What is being asked ▸ Extend the forum post below on census figures and why people will not flee cities, resuming from its final words.

* Begin Quoted text *

Joined: May 26, 2004 Posts: 1190 Location: Zoorope
Posted: Sun Sep 12, 2004 5:33 am Post subject: People WON'T fly from the cities!
I've found this on ROE2 mailing list. It sounds very logical to me. These are numbers about a county in Texas, but they fit any city in the industrialized world, I think.
Please, read the numbers and tell me what you think!
---------------
Per 2000 Census (the first reliable and complete
> numbers I came across):
>
> Total Population: 3.4 million
> Under 5 years old: 8.3%
> Under 18: 29%
> Over 65: 7.4%
> Disabled: 573,000
>
> Per Men's Fitness, 2002:
>
> Percentage of American population engaging in no
> physical activity: 27%
>
> Percentage of American population not engaging in
> regular physical activity: 28.2%
>
> Okay, here's the math. Note that I did the "inactive"

* End Quoted text *
* Begin Given information *

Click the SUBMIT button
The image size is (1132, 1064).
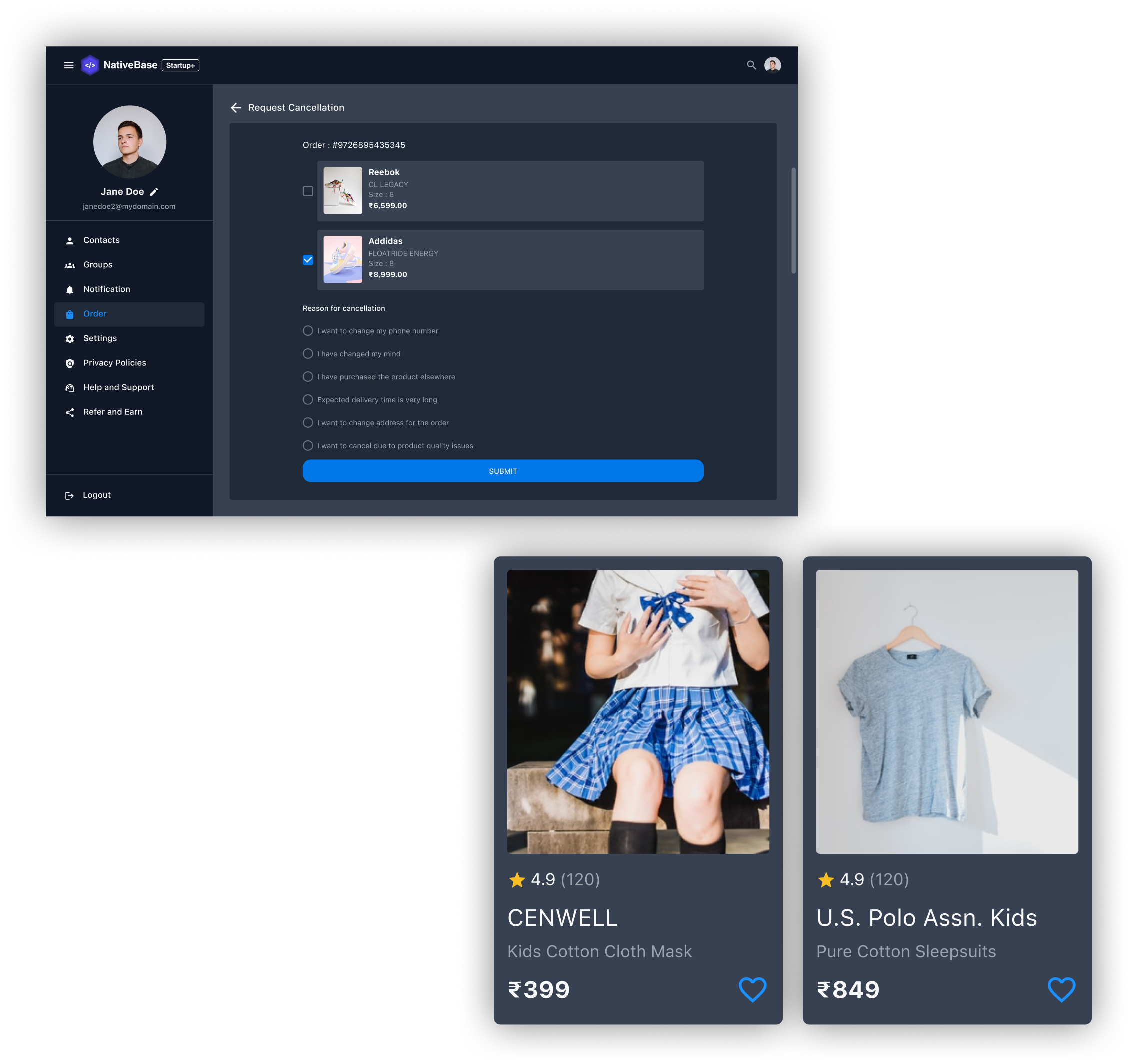[502, 470]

* End Given information *

Output for this exercise ▸
> deduction against the entire non-disabled population
> regardless of age, since I did not know the
> demographics used in the 27% and 28.2% figures. This
> probably results in a higher population of able-bodied
> migrators than would occur in real life:
>
> 3.4 million
> <573,000 disabled>
> --------------------
> 2,827,000
> <1,560,504 inactive/insufficiently active>
> -----------------------------
> 1,266,496
> <566,124 too old/too young>
> -----------------------------
> 700,372 remaining
>
> Okay, that's approximately 21% of an modern American
> urban population that could conceivably migrate if
> they had to bug out today.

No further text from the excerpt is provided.